Quatro jornalistas são presos no Egito por suposta ligação com a Irmandade Muçulmana

Quatro jornalistas foram presos na última semana na cidade do Cairo, no Egito, suspeitos de faz parte da Irmandade Muçulmana. Com eles, já são 22 profissionais de imprensa presos no país nos últimos trinta dias, segundo dados do Comitê para a Proteção dos Jornalistas ( ).

Atualizado em 07/07/2015 às 14:07, por Redação Portal IMPRENSA.
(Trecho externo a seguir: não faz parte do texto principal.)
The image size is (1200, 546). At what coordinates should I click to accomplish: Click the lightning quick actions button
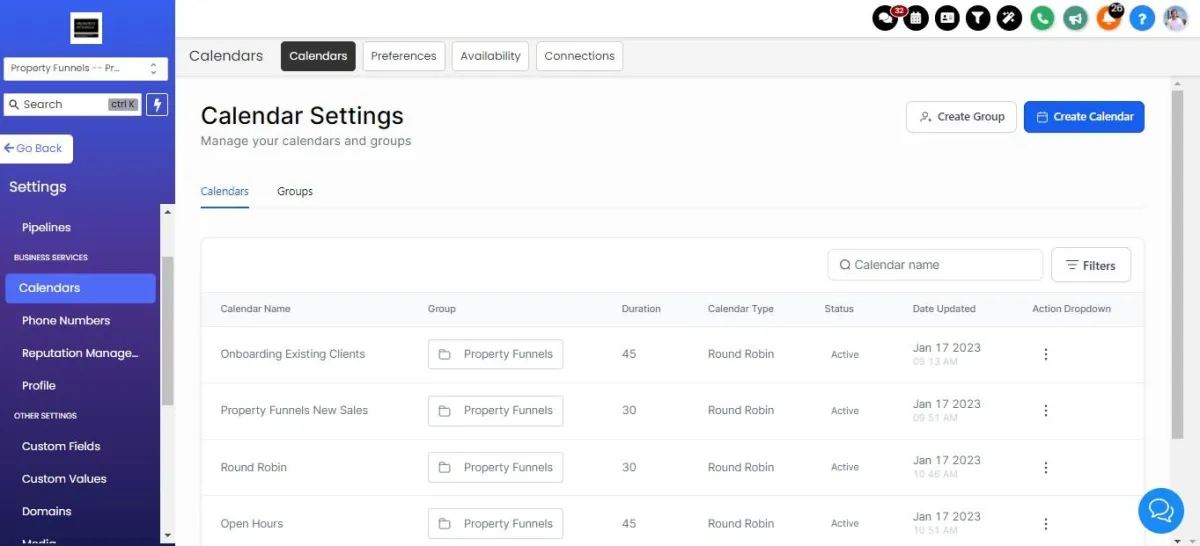click(x=156, y=104)
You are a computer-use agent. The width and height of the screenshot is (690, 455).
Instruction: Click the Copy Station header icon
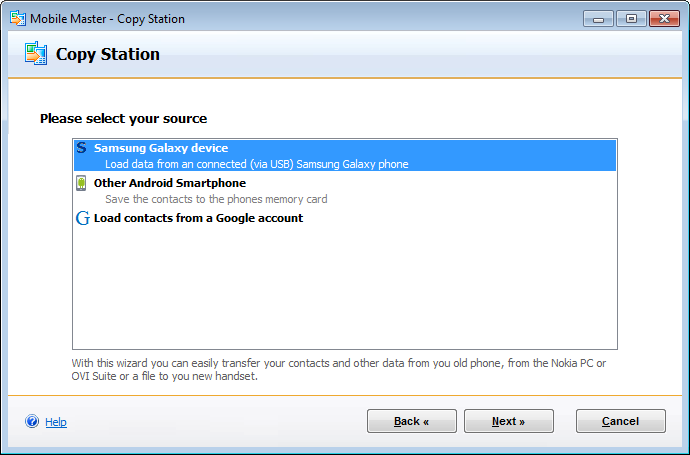[x=36, y=54]
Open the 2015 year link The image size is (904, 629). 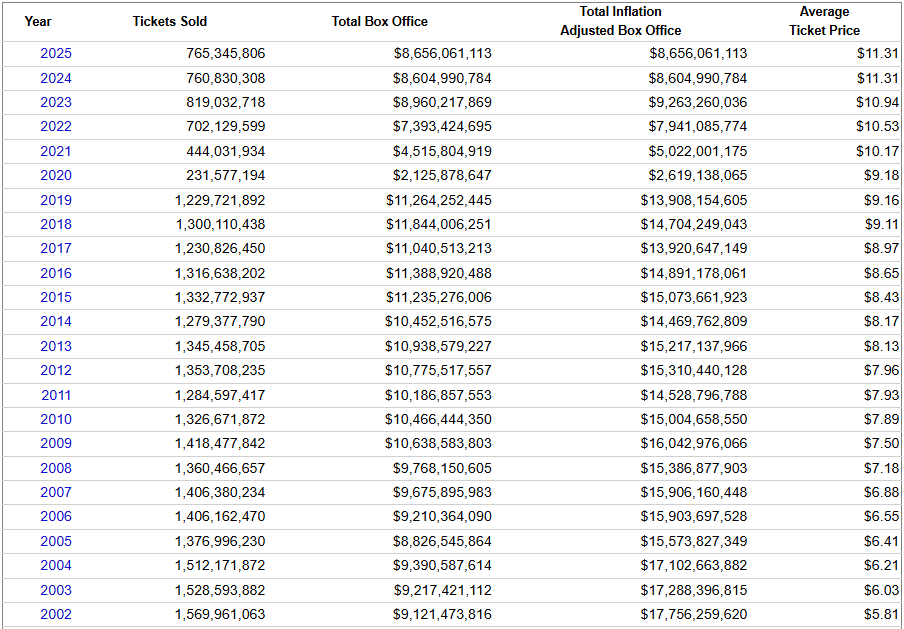(x=56, y=297)
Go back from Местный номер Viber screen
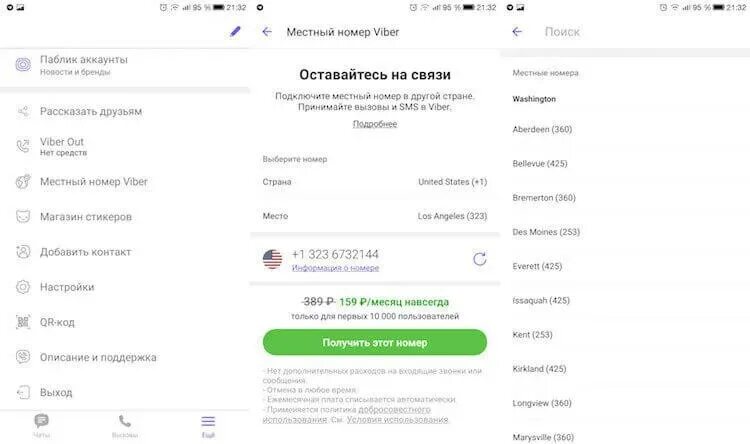750x444 pixels. [267, 32]
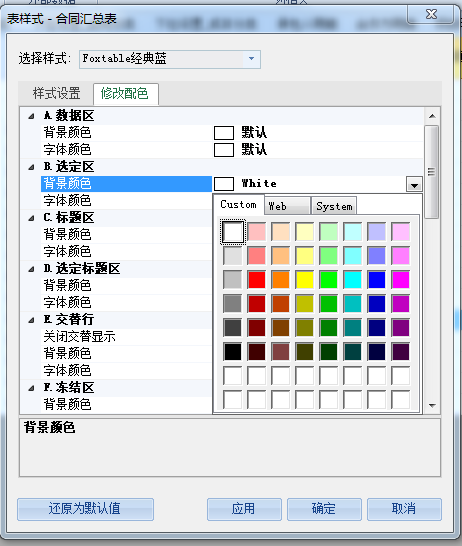The height and width of the screenshot is (546, 462).
Task: Select the magenta color swatch
Action: point(401,280)
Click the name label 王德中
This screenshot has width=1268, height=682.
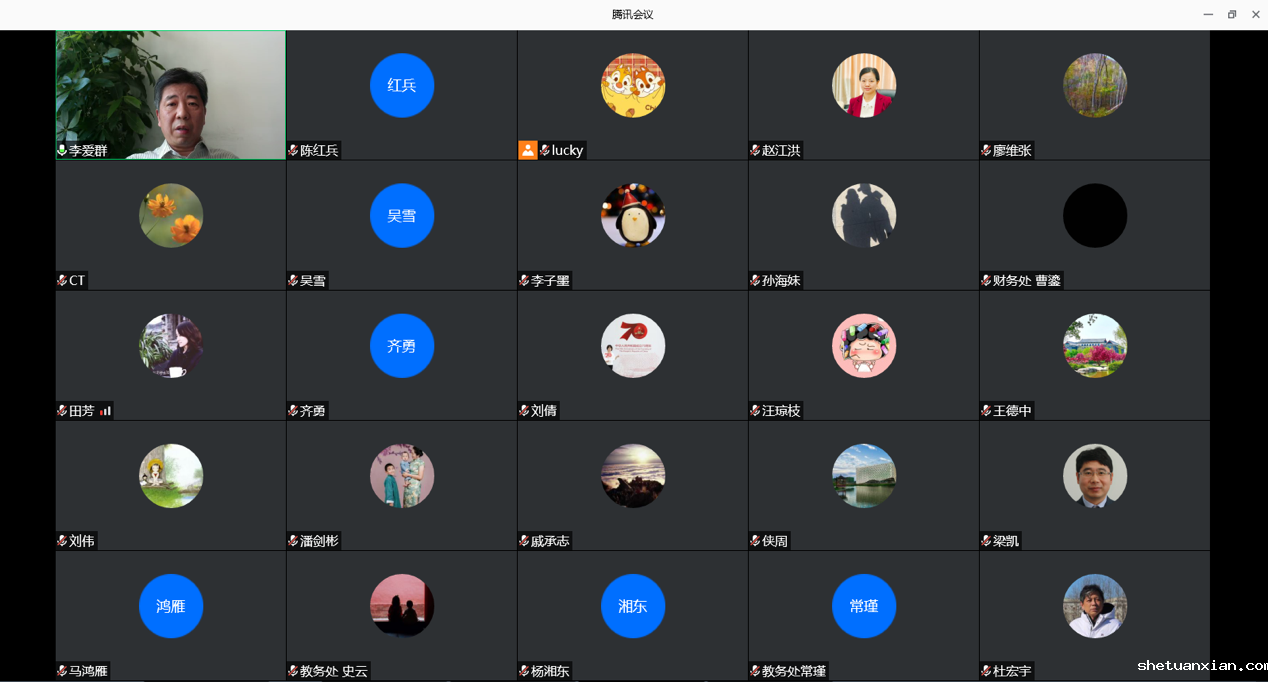1012,411
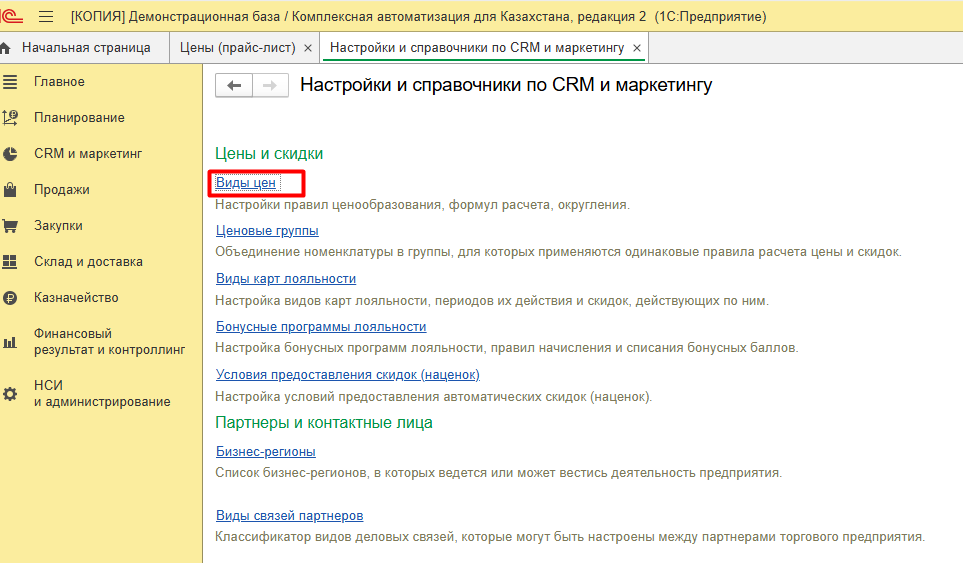Click the Главное section icon
The image size is (963, 563).
(10, 82)
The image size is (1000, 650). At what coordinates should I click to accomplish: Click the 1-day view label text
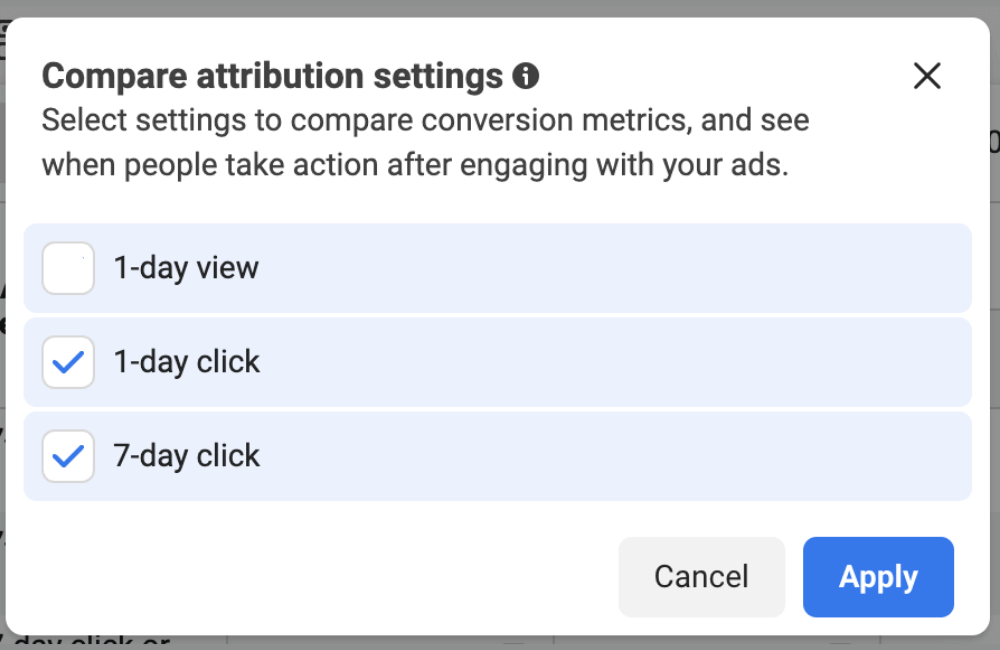[x=186, y=267]
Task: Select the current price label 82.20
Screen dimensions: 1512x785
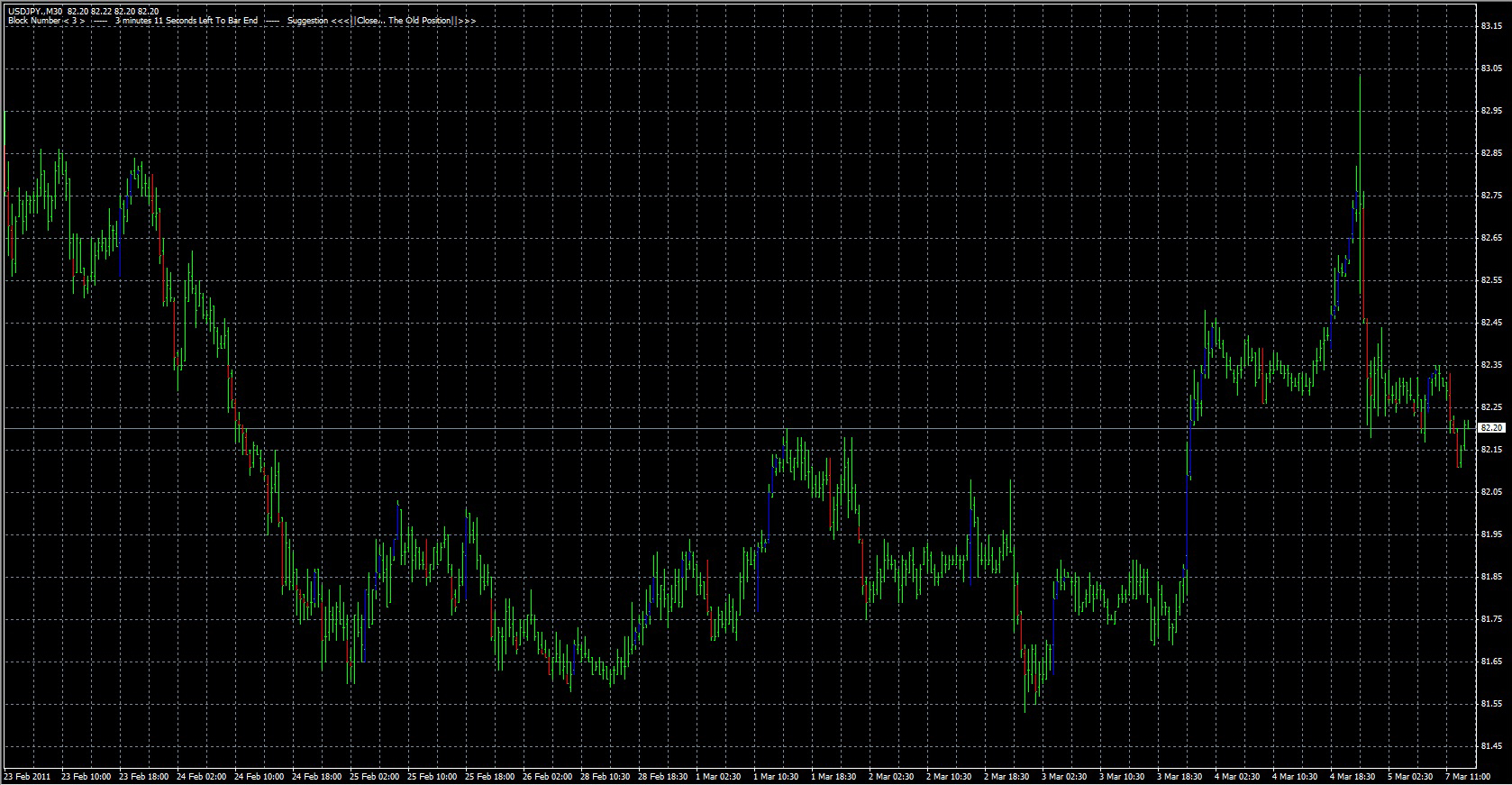Action: (1492, 428)
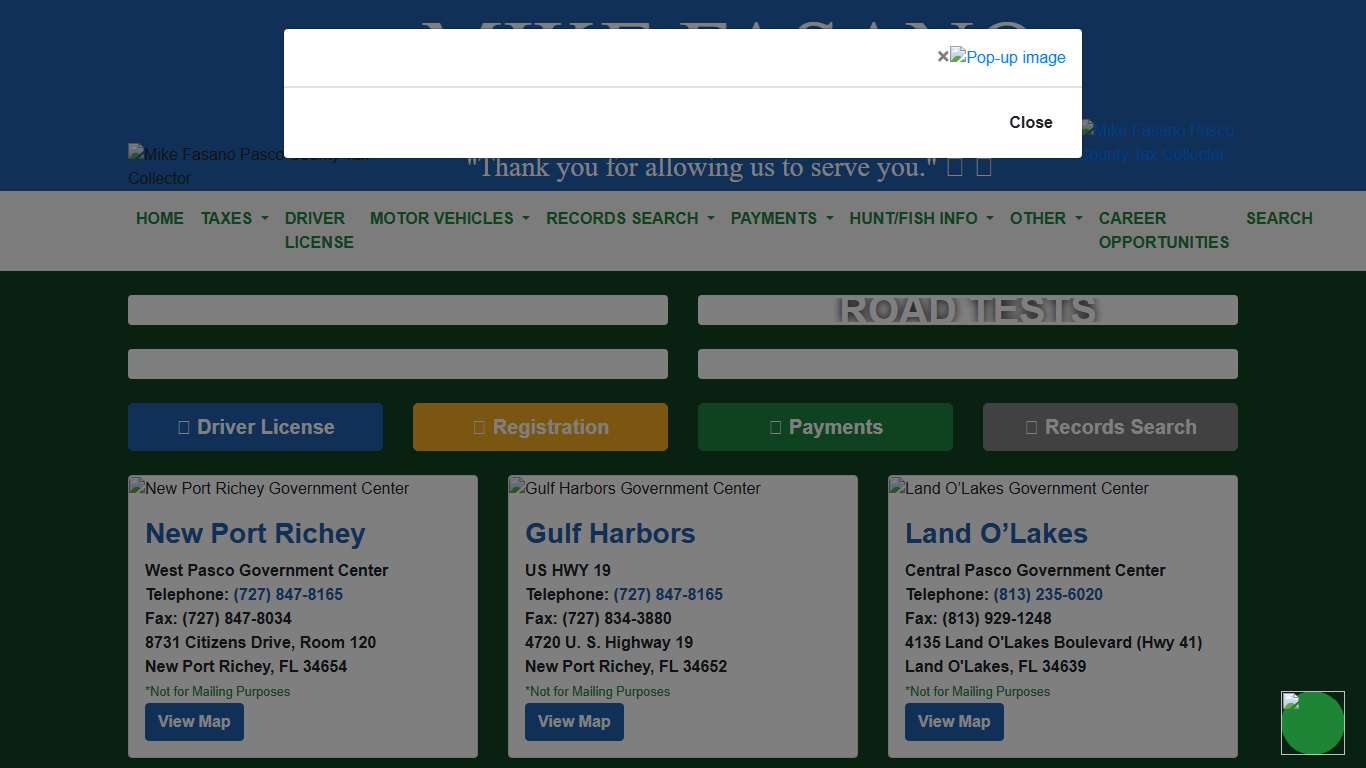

Crédito:Wikimedia commons Entidade acusa presidente egípcio de perseguir a imprensa
De acordo com o Guardian , os repórteres Mohamed Adly, do jornal Tahrir , Hamdy Mokhtar, do El-Shaab el-Jadeed, e Sherif Ashraf foram presos na última quarta-feira (1/7) enquanto cobriam a chegada dos corpos de nove membros da Irmandade Muçulmana ao Cairo. Além deles, o fotojornalista Wagdy Khaled, do Al-Masriya , foi preso na última sexta (3/7) enquanto tirava fotos de uma mesquita. Todos foram detidos sob suspeita de terrorismo.

As prisões em massa ocorrem paralelamente ao projeto de lei anti-terrorista, que prevê um mínimo de dois anos de prisão a jornalistas condenados por "divulgar informações sobre operações terroristas que contradizem declarações oficiais". A medida deve ser aprovada pelo presidente do Egito, Abdul Fatah Khalil.

"A repressão sobre a imprensa está se aprofundando no momento em que o público necessita de informação independente sobre ameaças de segurança que o Egito vem enfrentando. Exigimos que as autoridades libertem estes jornalistas imediatamente e retirem todas as acusações contra eles", disse o Coordenador do CPJ para o Oriente Médio, Sherif Mansour.